─── EXERCISE MATERIALS
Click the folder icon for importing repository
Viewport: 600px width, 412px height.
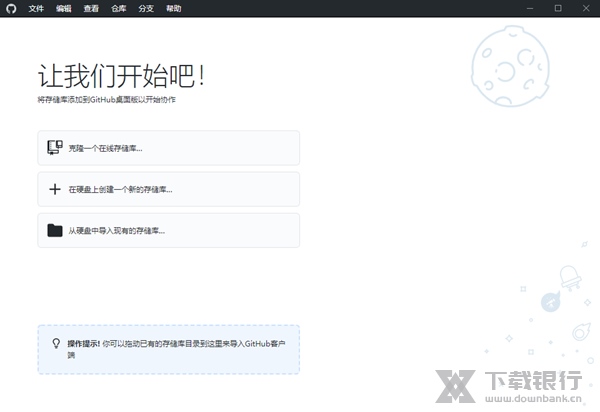pos(55,230)
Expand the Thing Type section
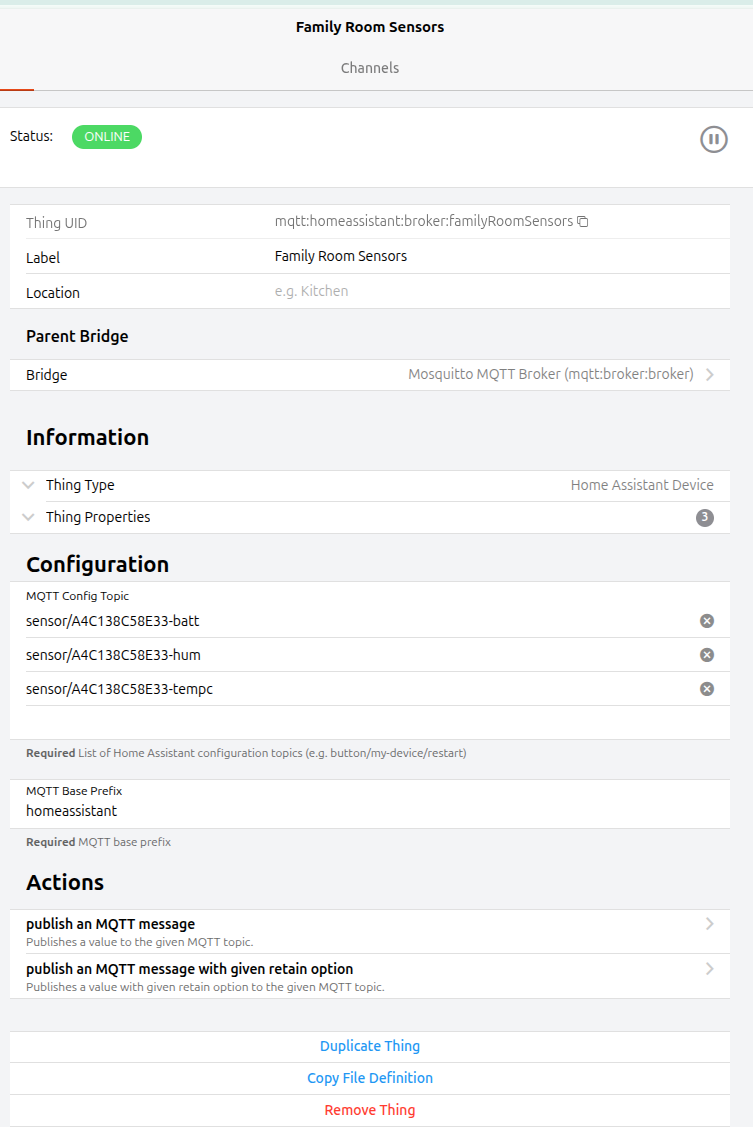Screen dimensions: 753x1127 pos(29,485)
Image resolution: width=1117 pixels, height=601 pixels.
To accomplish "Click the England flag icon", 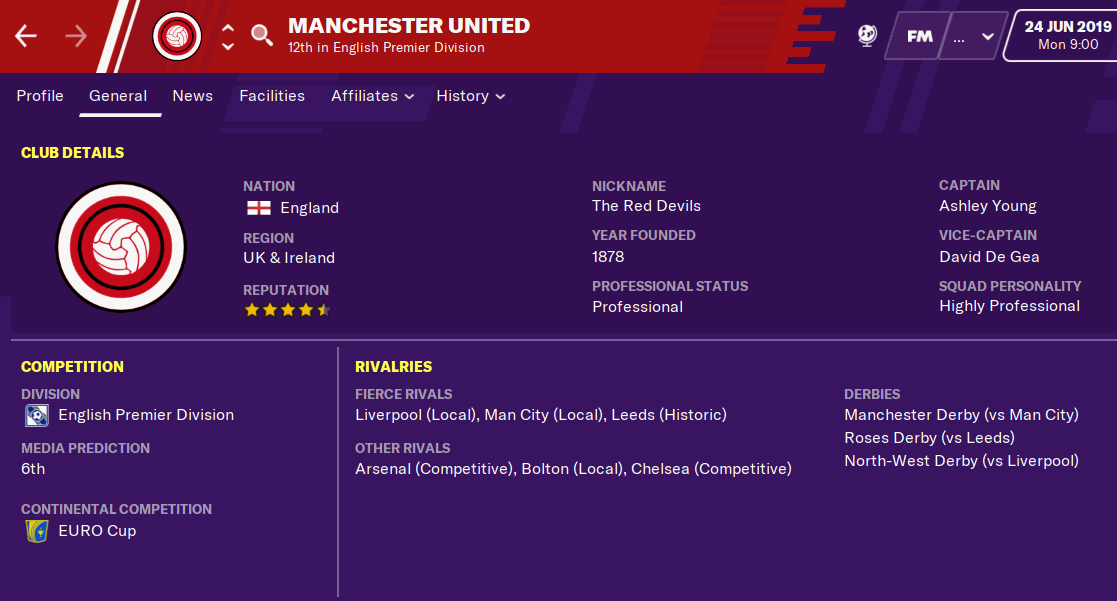I will click(258, 208).
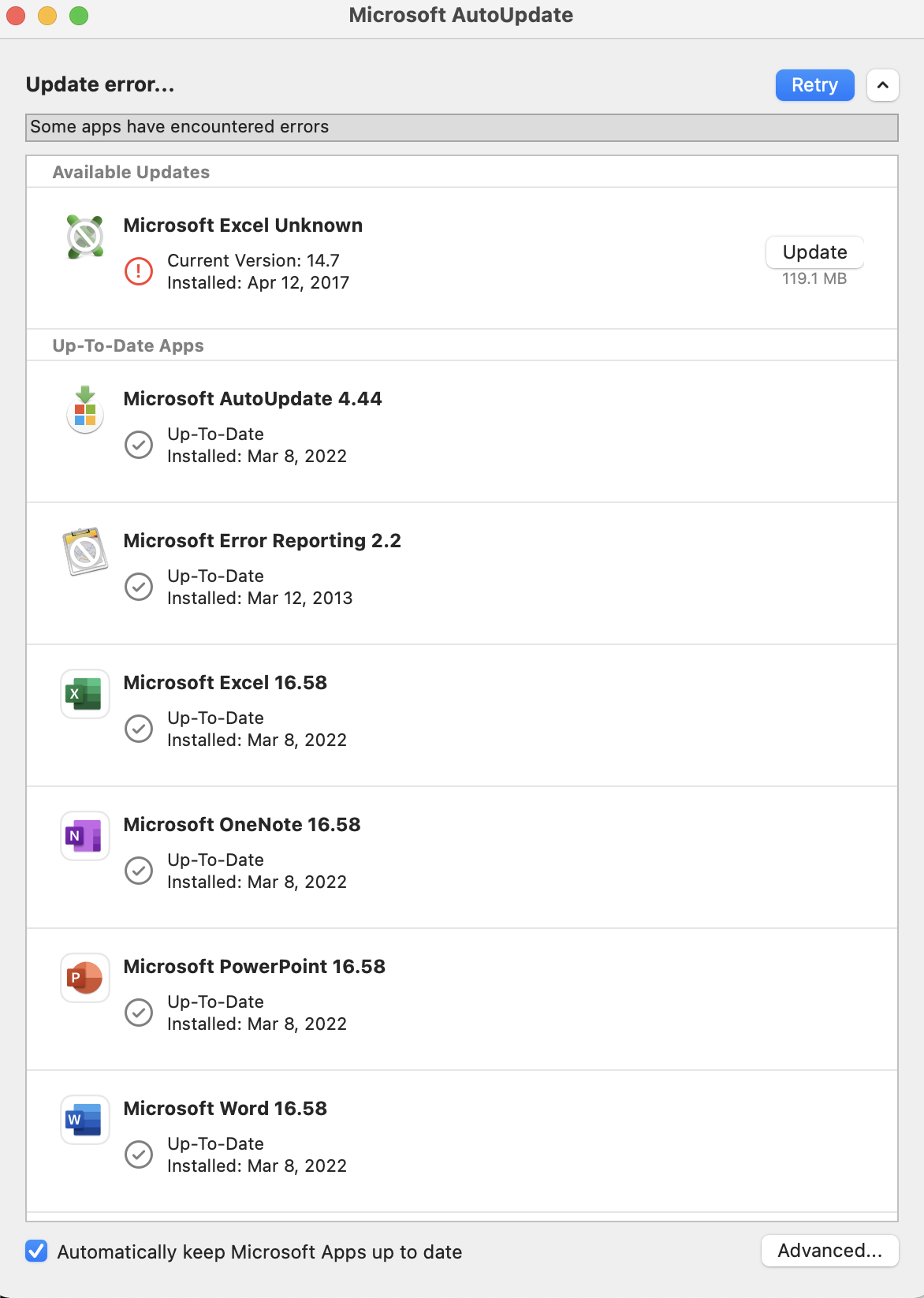Click the PowerPoint app icon
Viewport: 924px width, 1298px height.
click(x=85, y=978)
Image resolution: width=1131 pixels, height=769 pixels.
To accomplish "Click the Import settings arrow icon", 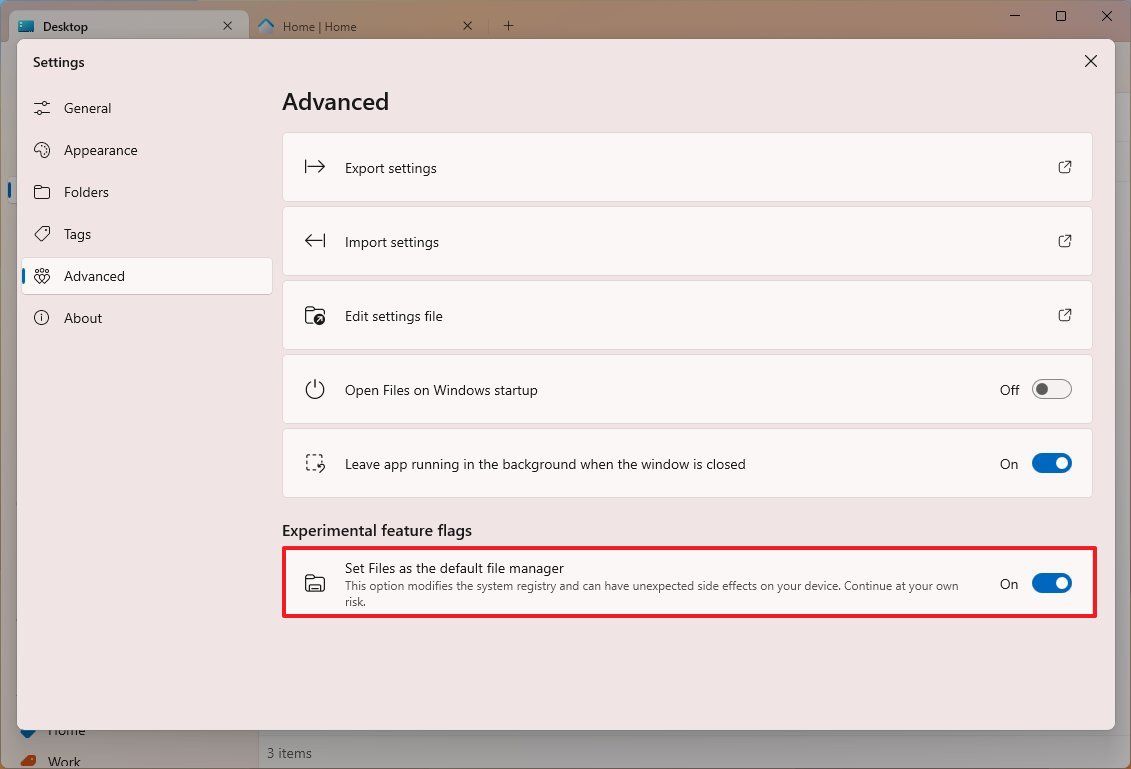I will 314,241.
──────
Report each line of the material above that contains the word "Image", copying every such line in full.

SOLUTION TO THIS TASK:
Image resolution: width=1117 pixels, height=601 pixels.
Image resolution: width=1131 pixels, height=769 pixels.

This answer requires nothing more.